----- SOURCE DATA

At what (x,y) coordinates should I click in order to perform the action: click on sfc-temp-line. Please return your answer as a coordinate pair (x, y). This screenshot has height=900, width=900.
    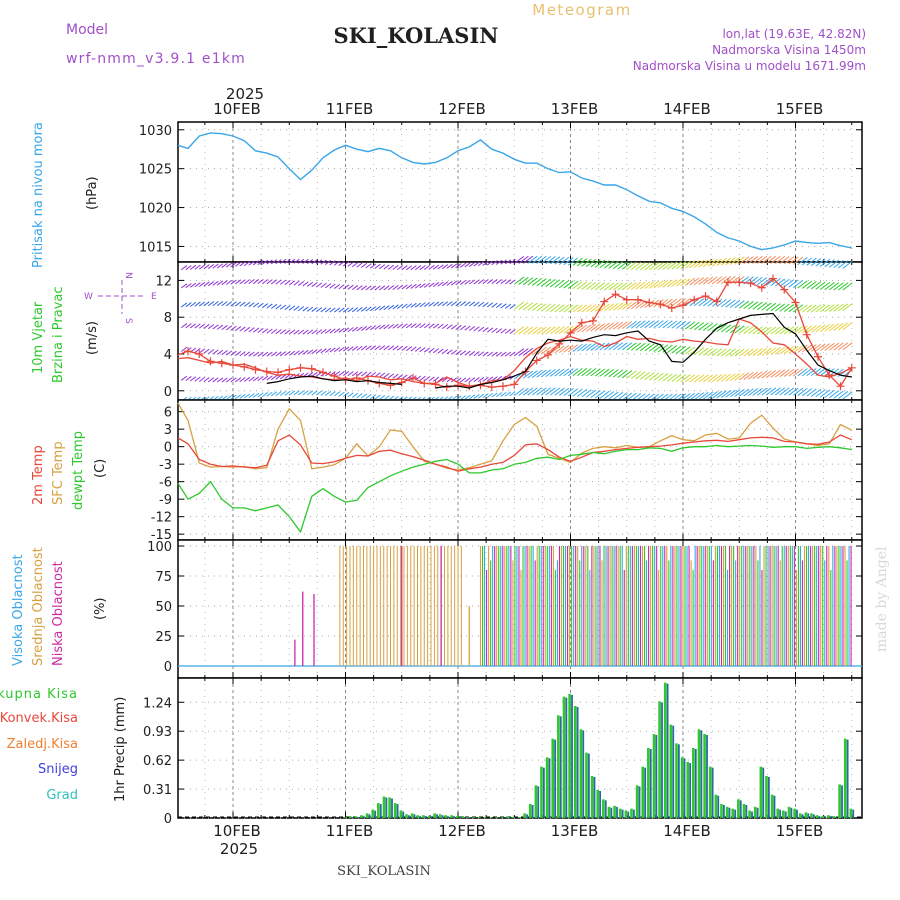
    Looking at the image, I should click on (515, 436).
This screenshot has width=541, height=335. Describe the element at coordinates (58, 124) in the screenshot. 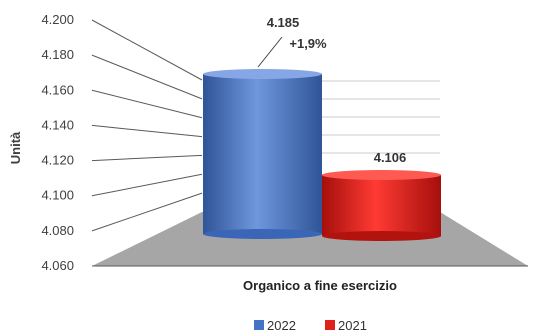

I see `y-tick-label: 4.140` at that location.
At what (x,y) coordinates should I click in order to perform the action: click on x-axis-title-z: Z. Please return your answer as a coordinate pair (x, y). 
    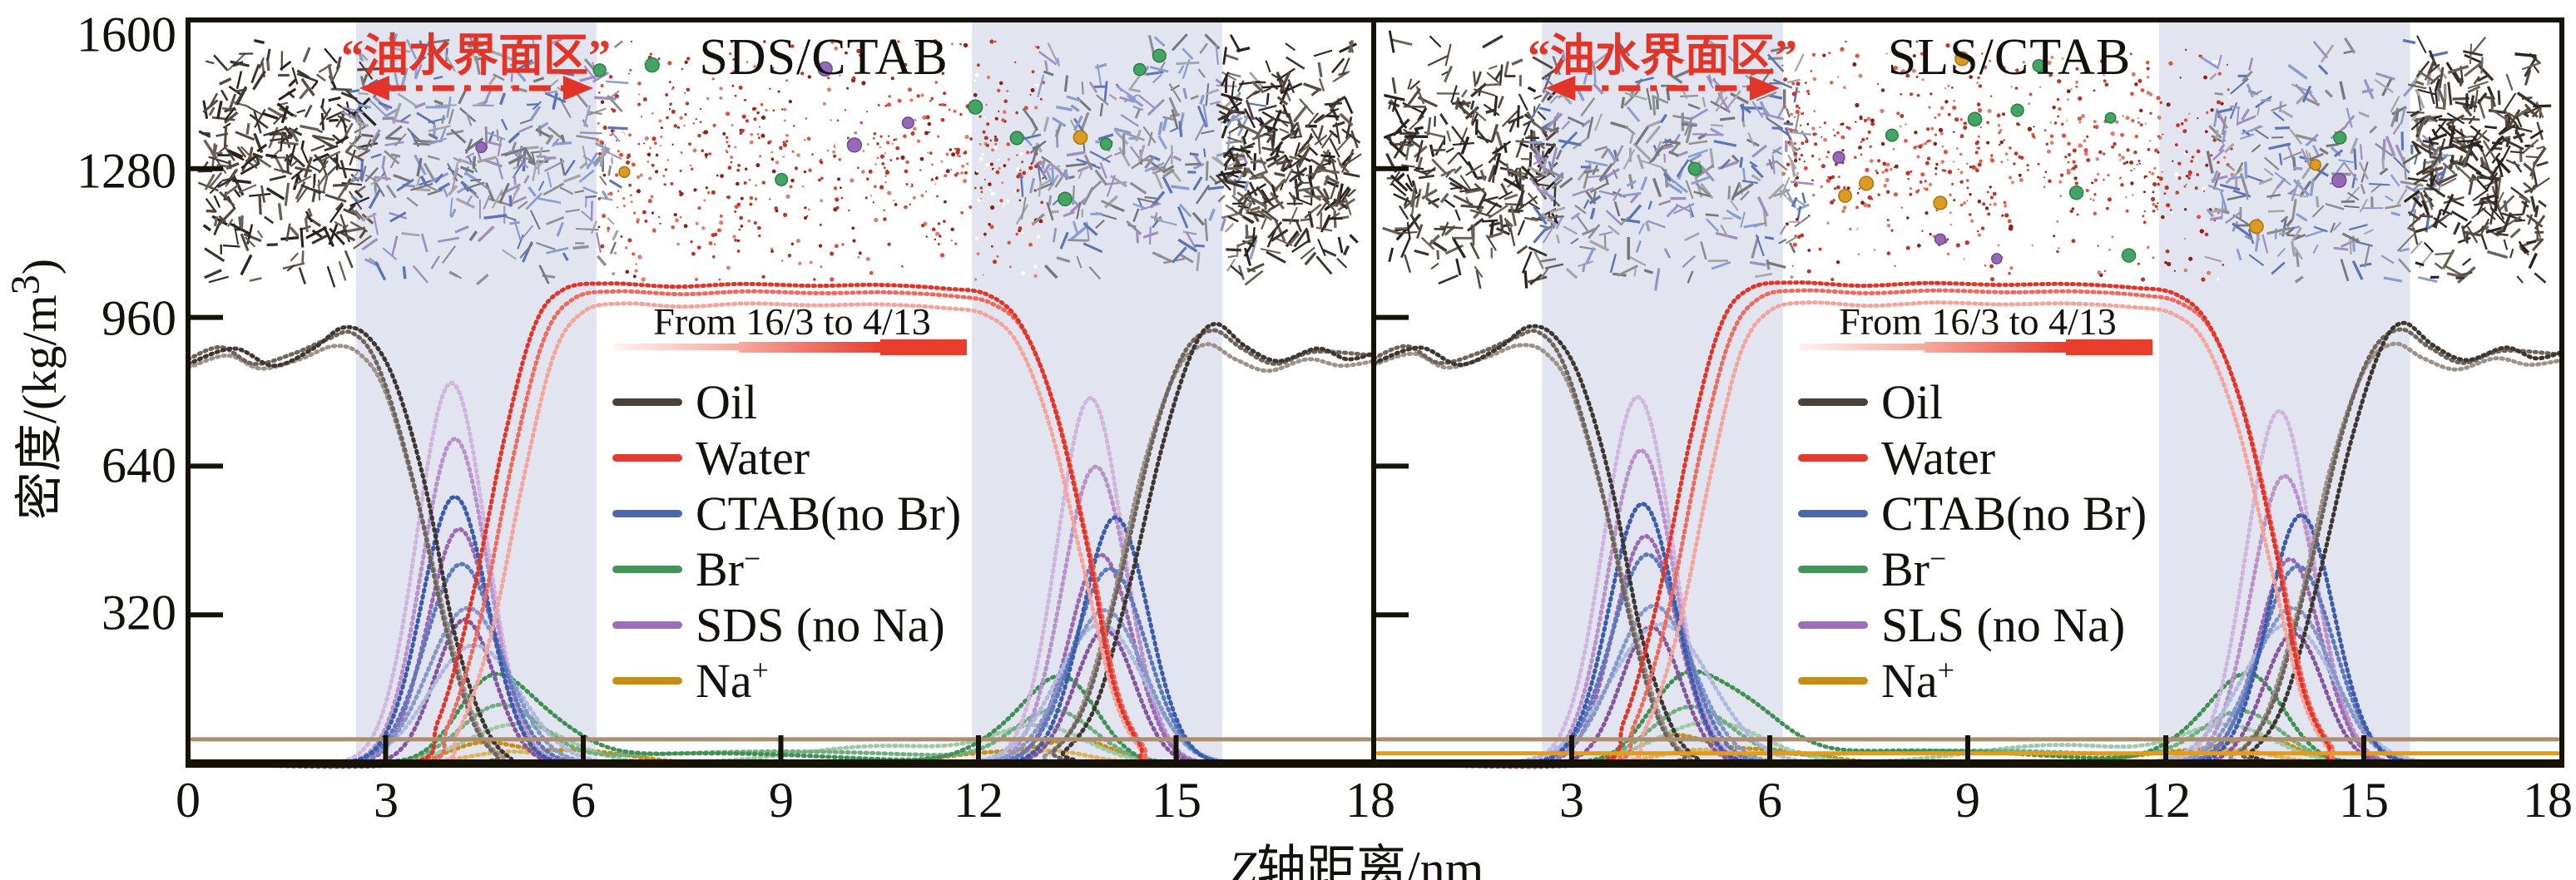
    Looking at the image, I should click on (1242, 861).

----------
----- SOURCE DATA

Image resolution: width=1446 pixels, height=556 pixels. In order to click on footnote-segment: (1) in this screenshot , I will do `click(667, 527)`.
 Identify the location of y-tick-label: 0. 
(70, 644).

----------

• **TASK OBJECTIVE**
Revise the rows from the line with "This screenshot has width=541, height=335." up to and including the line with "Looking at the image, I should click on (1242, 861).", replacing "coordinates" with "position" and changing nothing else. Leave the pictures out of your answer.

• **WRITTEN REPLY**
This screenshot has width=541, height=335. Describe the element at position (58, 124) in the screenshot. 

I see `y-tick-label: 4.140` at that location.
At what (x,y) position should I click in order to perform the action: click on x-axis-title-z: Z. Please return your answer as a coordinate pair (x, y). 
    Looking at the image, I should click on (1242, 861).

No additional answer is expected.